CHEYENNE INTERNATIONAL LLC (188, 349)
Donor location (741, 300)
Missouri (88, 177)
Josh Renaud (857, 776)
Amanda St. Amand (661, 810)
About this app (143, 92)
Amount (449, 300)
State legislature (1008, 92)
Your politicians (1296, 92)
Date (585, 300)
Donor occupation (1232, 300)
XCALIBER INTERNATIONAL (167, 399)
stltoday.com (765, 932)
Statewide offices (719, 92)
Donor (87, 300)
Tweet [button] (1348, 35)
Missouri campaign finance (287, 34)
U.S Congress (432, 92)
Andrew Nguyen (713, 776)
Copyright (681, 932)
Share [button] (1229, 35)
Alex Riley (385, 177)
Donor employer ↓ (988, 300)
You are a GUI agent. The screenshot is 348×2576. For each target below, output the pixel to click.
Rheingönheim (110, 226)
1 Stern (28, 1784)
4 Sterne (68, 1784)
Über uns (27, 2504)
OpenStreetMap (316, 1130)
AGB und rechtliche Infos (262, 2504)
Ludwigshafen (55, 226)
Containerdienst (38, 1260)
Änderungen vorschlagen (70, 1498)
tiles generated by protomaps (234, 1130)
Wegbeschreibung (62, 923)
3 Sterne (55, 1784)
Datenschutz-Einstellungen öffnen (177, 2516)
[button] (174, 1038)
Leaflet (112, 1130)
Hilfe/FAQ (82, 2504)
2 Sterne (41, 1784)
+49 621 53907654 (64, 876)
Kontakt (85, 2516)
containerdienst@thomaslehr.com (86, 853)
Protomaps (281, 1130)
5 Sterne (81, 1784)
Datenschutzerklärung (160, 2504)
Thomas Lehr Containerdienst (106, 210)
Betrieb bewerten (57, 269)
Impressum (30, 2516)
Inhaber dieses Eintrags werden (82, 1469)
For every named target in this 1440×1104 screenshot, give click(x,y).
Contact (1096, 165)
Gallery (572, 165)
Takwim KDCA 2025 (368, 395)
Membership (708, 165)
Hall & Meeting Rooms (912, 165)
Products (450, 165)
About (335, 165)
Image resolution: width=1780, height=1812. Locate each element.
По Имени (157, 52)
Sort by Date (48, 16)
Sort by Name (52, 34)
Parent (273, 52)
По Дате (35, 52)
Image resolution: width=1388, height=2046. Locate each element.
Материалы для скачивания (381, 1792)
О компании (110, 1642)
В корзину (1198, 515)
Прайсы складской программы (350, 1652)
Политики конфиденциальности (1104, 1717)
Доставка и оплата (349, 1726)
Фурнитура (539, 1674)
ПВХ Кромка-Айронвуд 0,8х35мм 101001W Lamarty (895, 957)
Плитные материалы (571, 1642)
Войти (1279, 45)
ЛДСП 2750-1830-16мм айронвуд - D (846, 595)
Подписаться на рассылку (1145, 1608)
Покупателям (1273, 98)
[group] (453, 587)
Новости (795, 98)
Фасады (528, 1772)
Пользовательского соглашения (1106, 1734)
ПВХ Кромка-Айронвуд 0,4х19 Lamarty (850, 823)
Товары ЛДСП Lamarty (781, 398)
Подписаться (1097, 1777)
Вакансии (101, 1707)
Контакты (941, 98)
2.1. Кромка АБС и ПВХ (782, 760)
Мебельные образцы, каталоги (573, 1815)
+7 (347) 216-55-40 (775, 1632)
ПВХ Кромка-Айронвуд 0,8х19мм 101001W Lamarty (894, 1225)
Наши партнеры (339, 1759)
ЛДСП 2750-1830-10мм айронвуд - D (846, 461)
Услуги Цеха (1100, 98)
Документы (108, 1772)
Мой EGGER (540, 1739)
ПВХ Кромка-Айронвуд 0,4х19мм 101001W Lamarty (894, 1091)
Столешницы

Exercise details>
Can you copy out all of the records above word for word, keeping their original order and line breaks?

Reply to the exercise>
CHEYENNE INTERNATIONAL LLC (188, 349)
Donor location (741, 300)
Missouri (88, 177)
Josh Renaud (857, 776)
Amanda St. Amand (661, 810)
About this app (143, 92)
Amount (449, 300)
State legislature (1008, 92)
Your politicians (1296, 92)
Date (585, 300)
Donor occupation (1232, 300)
XCALIBER INTERNATIONAL (167, 399)
stltoday.com (765, 932)
Statewide offices (719, 92)
Donor (87, 300)
Tweet [button] (1348, 35)
Missouri campaign finance (287, 34)
U.S Congress (432, 92)
Andrew Nguyen (713, 776)
Copyright (681, 932)
Share [button] (1229, 35)
Alex Riley (385, 177)
Donor employer ↓ (988, 300)
You are a GUI agent. The screenshot is 348×2576. For each target below, output the pixel to click.
Rheingönheim (110, 226)
1 Stern (28, 1784)
4 Sterne (68, 1784)
Über uns (27, 2504)
OpenStreetMap (316, 1130)
AGB und rechtliche Infos (262, 2504)
Ludwigshafen (55, 226)
Containerdienst (38, 1260)
Änderungen vorschlagen (70, 1498)
tiles generated by protomaps (234, 1130)
Wegbeschreibung (62, 923)
3 Sterne (55, 1784)
Datenschutz-Einstellungen öffnen (177, 2516)
[button] (174, 1038)
Leaflet (112, 1130)
Hilfe/FAQ (82, 2504)
2 Sterne (41, 1784)
+49 621 53907654 (64, 876)
Kontakt (85, 2516)
containerdienst@thomaslehr.com (86, 853)
Protomaps (281, 1130)
5 Sterne (81, 1784)
Datenschutzerklärung (160, 2504)
Thomas Lehr Containerdienst (106, 210)
Betrieb bewerten (57, 269)
Impressum (30, 2516)
Inhaber dieses Eintrags werden (82, 1469)
For every named target in this 1440×1104 screenshot, give click(x,y).
Contact (1096, 165)
Gallery (572, 165)
Takwim KDCA 2025 (368, 395)
Membership (708, 165)
Hall & Meeting Rooms (912, 165)
Products (450, 165)
About (335, 165)
Image resolution: width=1780, height=1812. Locate each element.
По Имени (157, 52)
Sort by Date (48, 16)
Sort by Name (52, 34)
Parent (273, 52)
По Дате (35, 52)
Image resolution: width=1388, height=2046. Locate each element.
Материалы для скачивания (381, 1792)
О компании (110, 1642)
В корзину (1198, 515)
Прайсы складской программы (350, 1652)
Политики конфиденциальности (1104, 1717)
Доставка и оплата (349, 1726)
Фурнитура (539, 1674)
ПВХ Кромка-Айронвуд 0,8х35мм 101001W Lamarty (895, 957)
Плитные материалы (571, 1642)
Войти (1279, 45)
ЛДСП 2750-1830-16мм айронвуд - D (846, 595)
Подписаться на рассылку (1145, 1608)
Покупателям (1273, 98)
[group] (453, 587)
Новости (795, 98)
Фасады (528, 1772)
Пользовательского соглашения (1106, 1734)
ПВХ Кромка-Айронвуд 0,4х19 Lamarty (850, 823)
Товары ЛДСП Lamarty (781, 398)
Подписаться (1097, 1777)
Вакансии (101, 1707)
Контакты (941, 98)
2.1. Кромка АБС и ПВХ (782, 760)
Мебельные образцы, каталоги (573, 1815)
+7 (347) 216-55-40 (775, 1632)
ПВХ Кромка-Айронвуд 0,8х19мм 101001W Lamarty (894, 1225)
Наши партнеры (339, 1759)
ЛДСП 2750-1830-10мм айронвуд - D (846, 461)
Услуги Цеха (1100, 98)
Документы (108, 1772)
Мой EGGER (540, 1739)
ПВХ Кромка-Айронвуд 0,4х19мм 101001W Lamarty (894, 1091)
Столешницы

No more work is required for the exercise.